REQUIRED ACTION:
Of the entries below, return only those lines from the line with "ОПИСАНИЕ (413, 575)" to the line with "720-70-40 (311, 60)", exactly, both included.

DATA SUPPLIED:

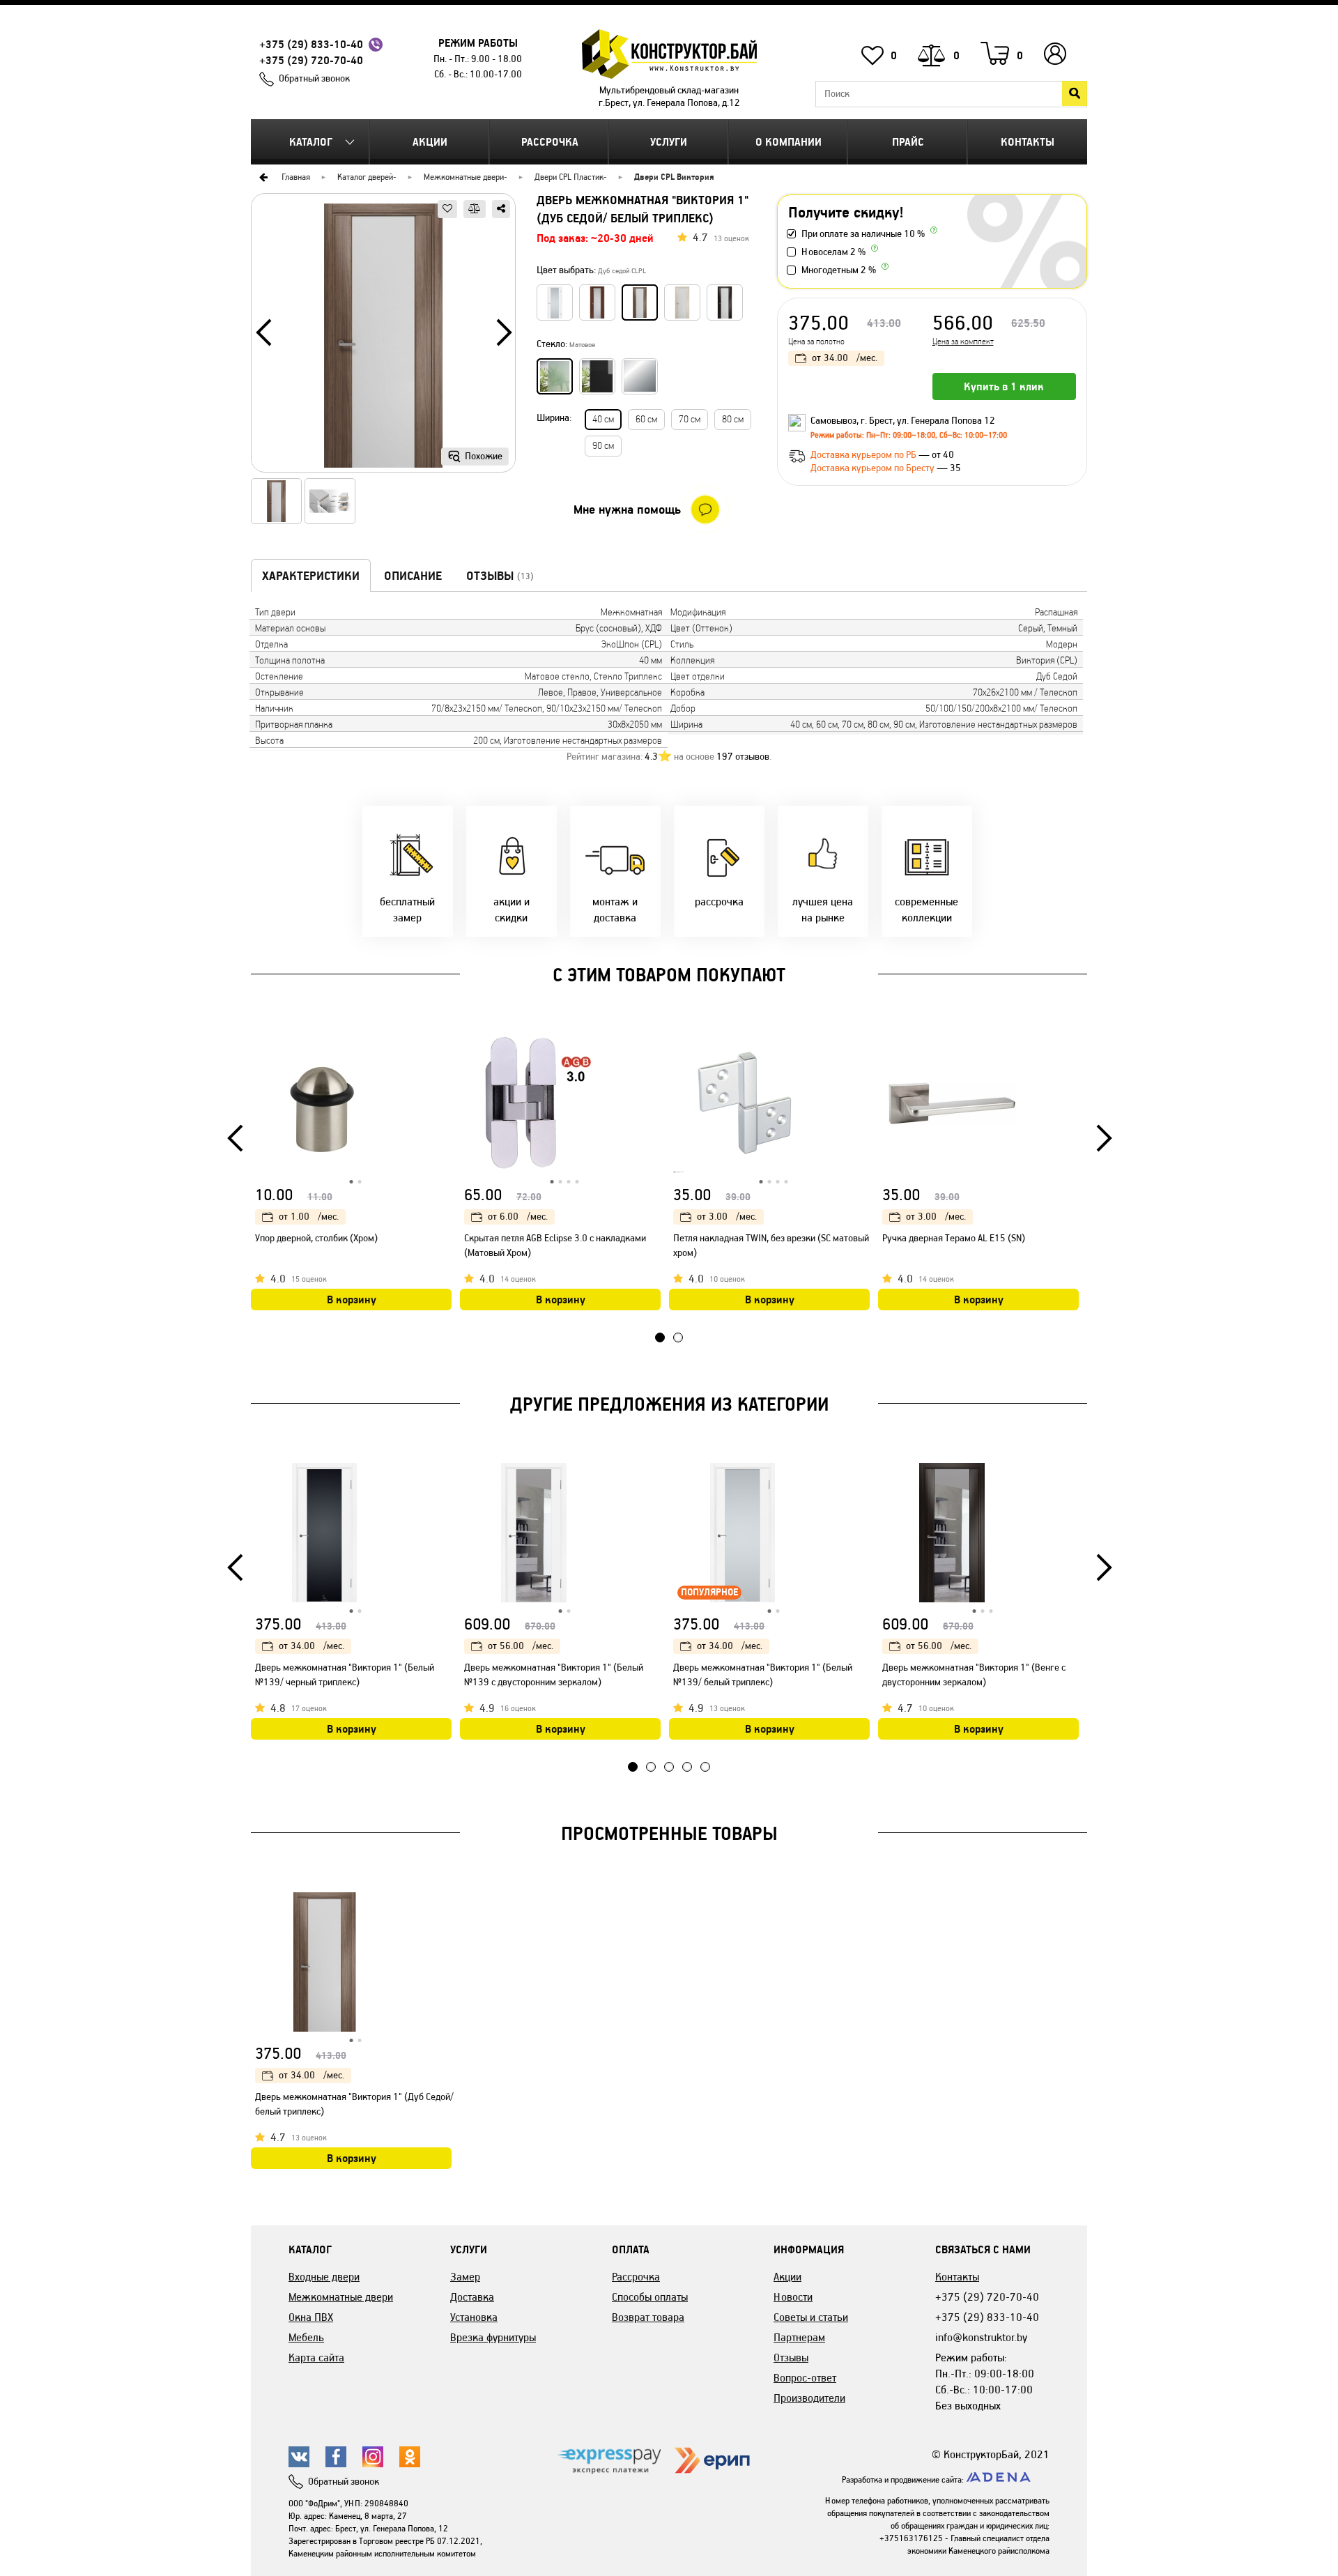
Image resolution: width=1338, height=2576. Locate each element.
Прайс (908, 141)
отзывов (742, 756)
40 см (603, 419)
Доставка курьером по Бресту (873, 468)
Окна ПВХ (311, 2317)
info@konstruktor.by (981, 2337)
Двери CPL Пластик (569, 176)
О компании (788, 141)
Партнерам (799, 2337)
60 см (646, 419)
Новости (793, 2296)
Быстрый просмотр (442, 1047)
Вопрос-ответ (805, 2377)
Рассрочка (549, 141)
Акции (430, 141)
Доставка (472, 2296)
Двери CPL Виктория (674, 176)
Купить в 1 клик (1004, 386)
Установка (474, 2317)
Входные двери (324, 2276)
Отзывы (791, 2357)
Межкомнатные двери (464, 176)
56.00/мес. (520, 1646)
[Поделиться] (501, 209)
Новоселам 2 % (833, 252)
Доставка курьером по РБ (864, 455)
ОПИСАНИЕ (413, 575)
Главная (296, 176)
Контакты (1027, 141)
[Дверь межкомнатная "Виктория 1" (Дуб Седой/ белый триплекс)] (383, 338)
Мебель (306, 2337)
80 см (733, 419)
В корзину (351, 1299)
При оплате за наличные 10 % (863, 234)
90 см (603, 446)
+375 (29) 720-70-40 (311, 60)
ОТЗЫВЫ (500, 575)
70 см (689, 419)
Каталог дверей (365, 176)
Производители (809, 2398)
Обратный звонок (314, 78)
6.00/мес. (518, 1216)
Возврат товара (648, 2317)
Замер (465, 2276)
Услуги (668, 141)
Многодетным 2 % (838, 270)
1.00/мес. (309, 1216)
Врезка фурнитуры (493, 2337)
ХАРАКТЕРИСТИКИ (311, 575)
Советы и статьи (811, 2317)
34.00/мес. (844, 358)
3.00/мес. (727, 1216)
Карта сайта (316, 2357)
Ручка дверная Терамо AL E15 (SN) (953, 1238)
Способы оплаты (650, 2296)
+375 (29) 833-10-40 (311, 44)
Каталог (310, 141)
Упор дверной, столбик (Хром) (316, 1238)
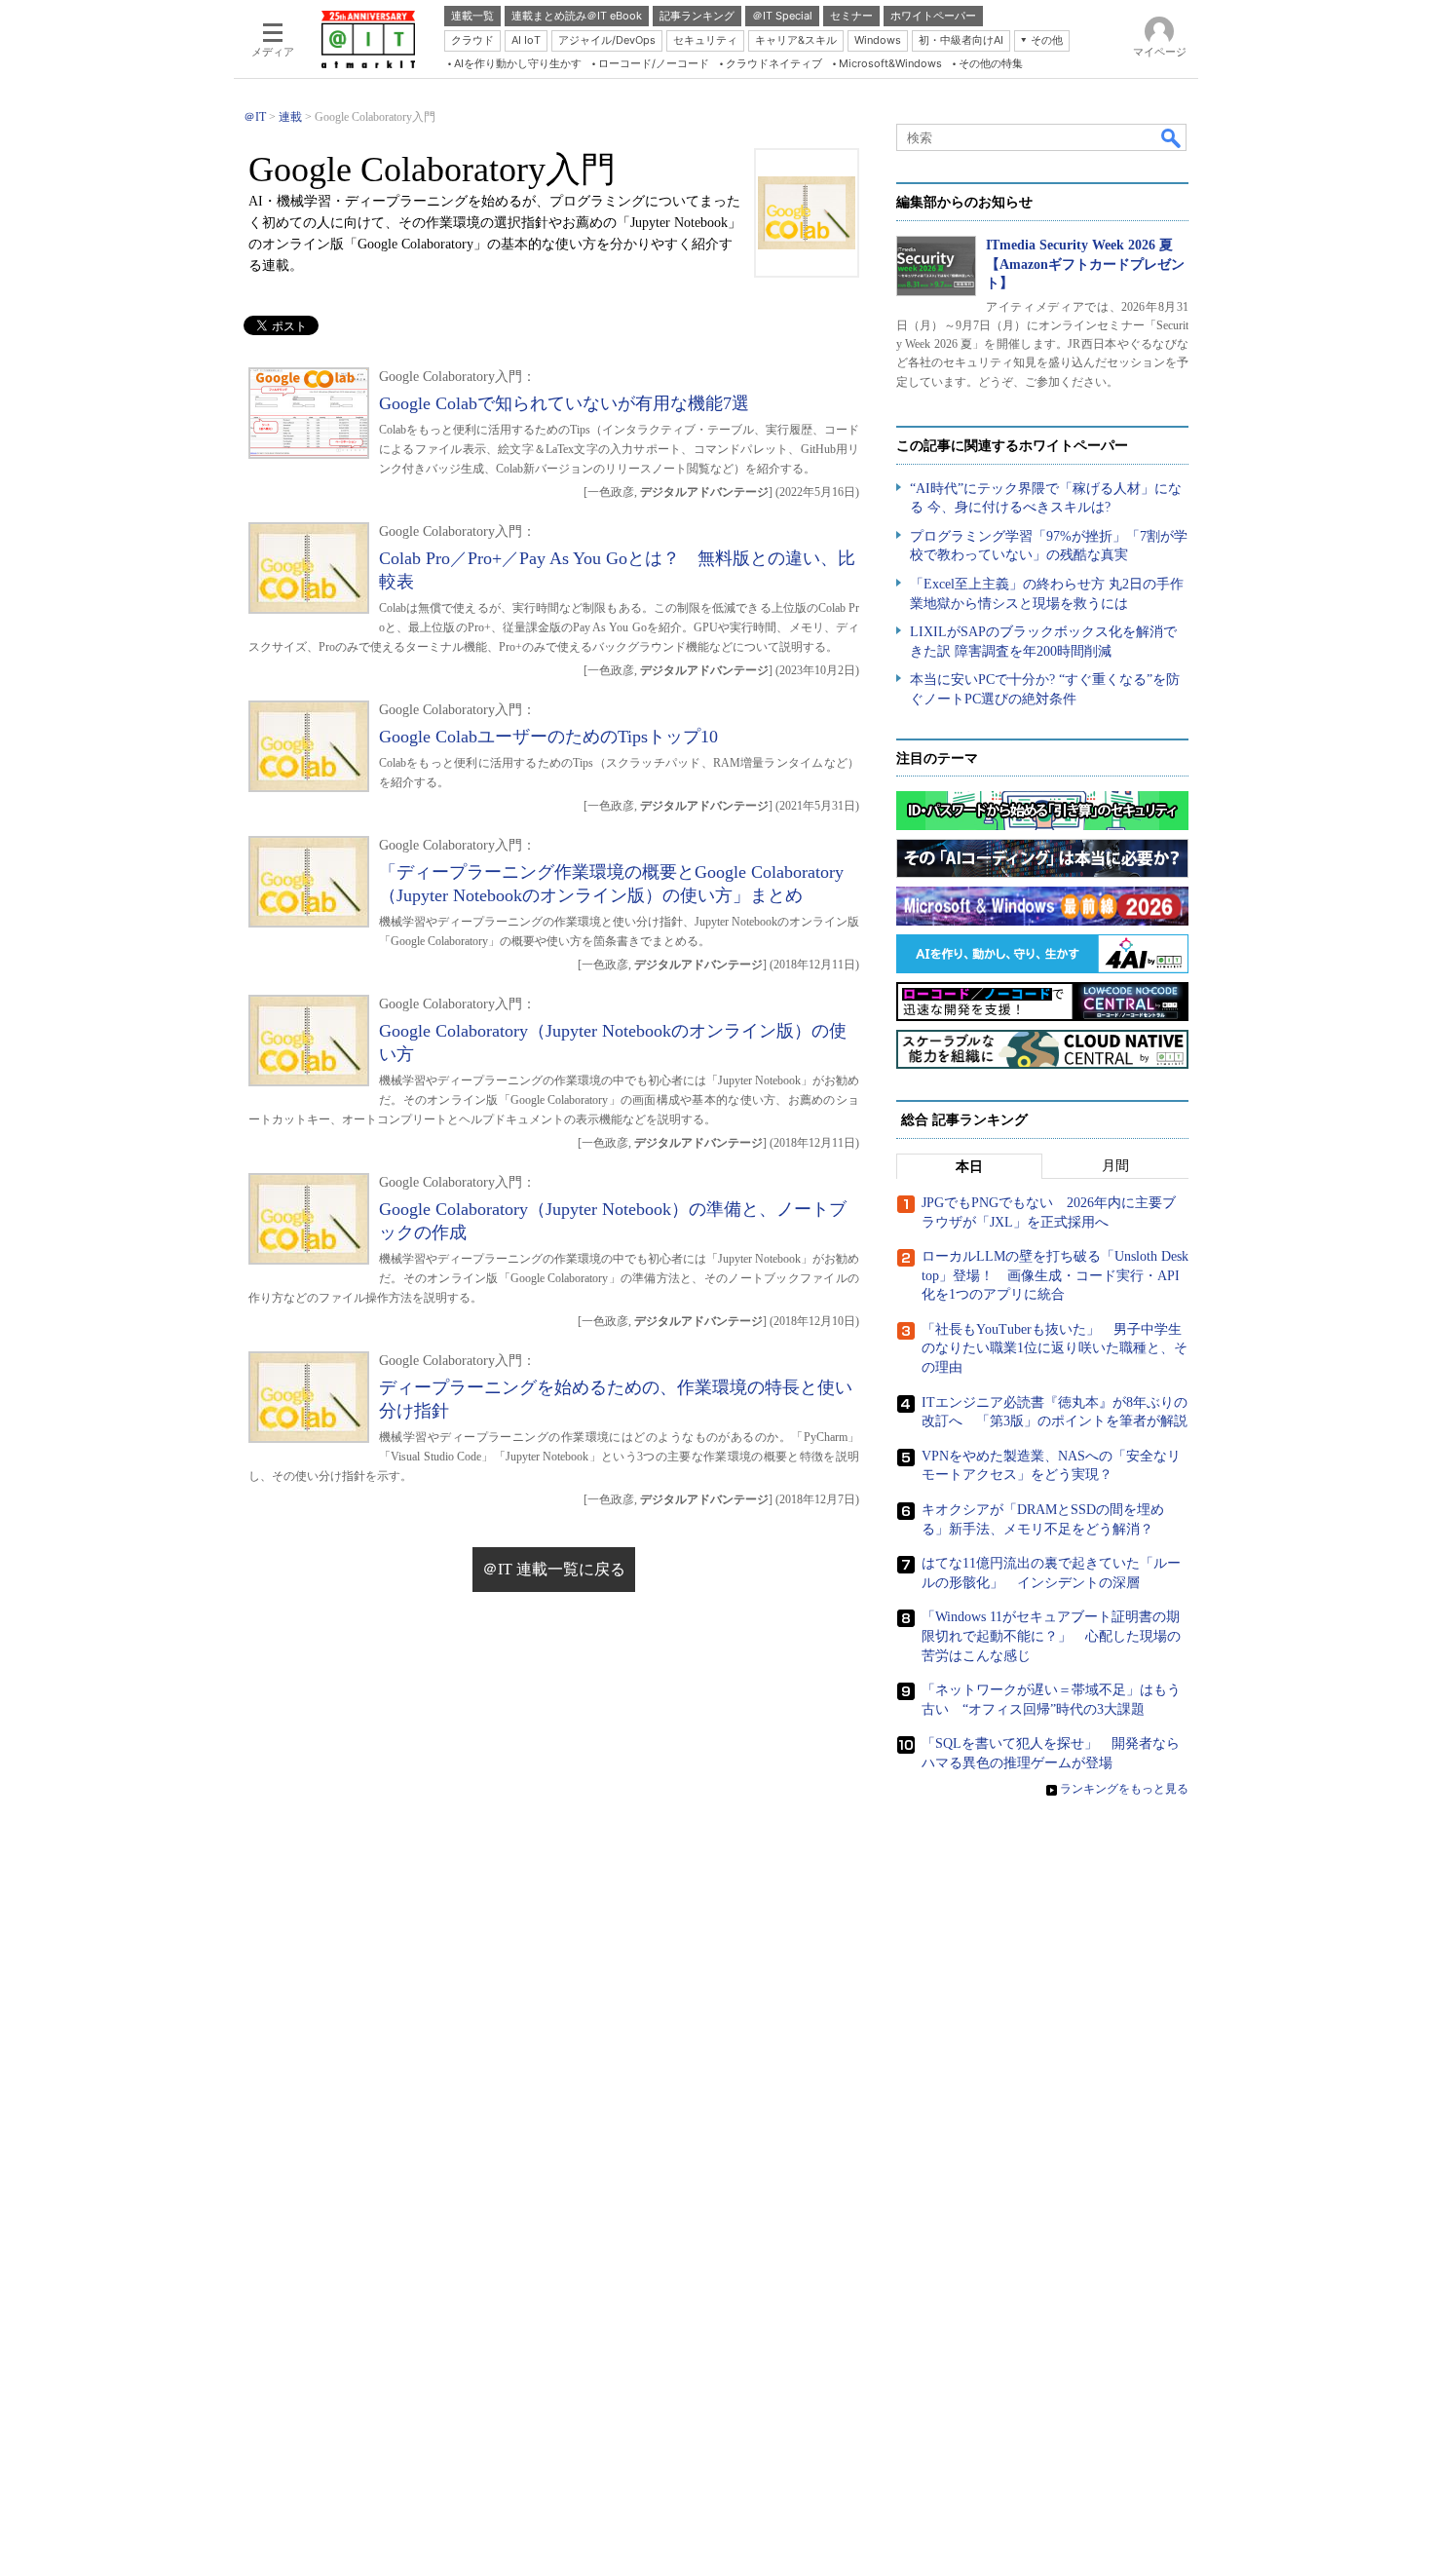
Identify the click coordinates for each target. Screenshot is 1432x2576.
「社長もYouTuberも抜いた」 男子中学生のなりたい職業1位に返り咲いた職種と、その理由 (1054, 1348)
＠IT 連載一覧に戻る (553, 1569)
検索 (1172, 137)
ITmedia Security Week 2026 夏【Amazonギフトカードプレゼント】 (1085, 264)
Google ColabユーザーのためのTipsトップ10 (548, 736)
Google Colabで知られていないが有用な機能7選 (564, 403)
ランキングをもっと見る (1124, 1789)
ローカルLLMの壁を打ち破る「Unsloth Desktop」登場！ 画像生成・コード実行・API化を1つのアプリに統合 (1055, 1275)
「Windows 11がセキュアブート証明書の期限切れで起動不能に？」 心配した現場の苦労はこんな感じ (1051, 1636)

ANSWER TO THE PROBLEM:
ОПИСАНИЕ (413, 575)
Главная (296, 176)
Контакты (1027, 141)
[Дверь межкомнатная "Виктория 1" (Дуб Седой/ белый триплекс)] (383, 338)
Мебель (306, 2337)
80 см (733, 419)
В корзину (351, 1299)
При оплате за наличные 10 % (863, 234)
90 см (603, 446)
+375 (29) 720-70-40 (311, 60)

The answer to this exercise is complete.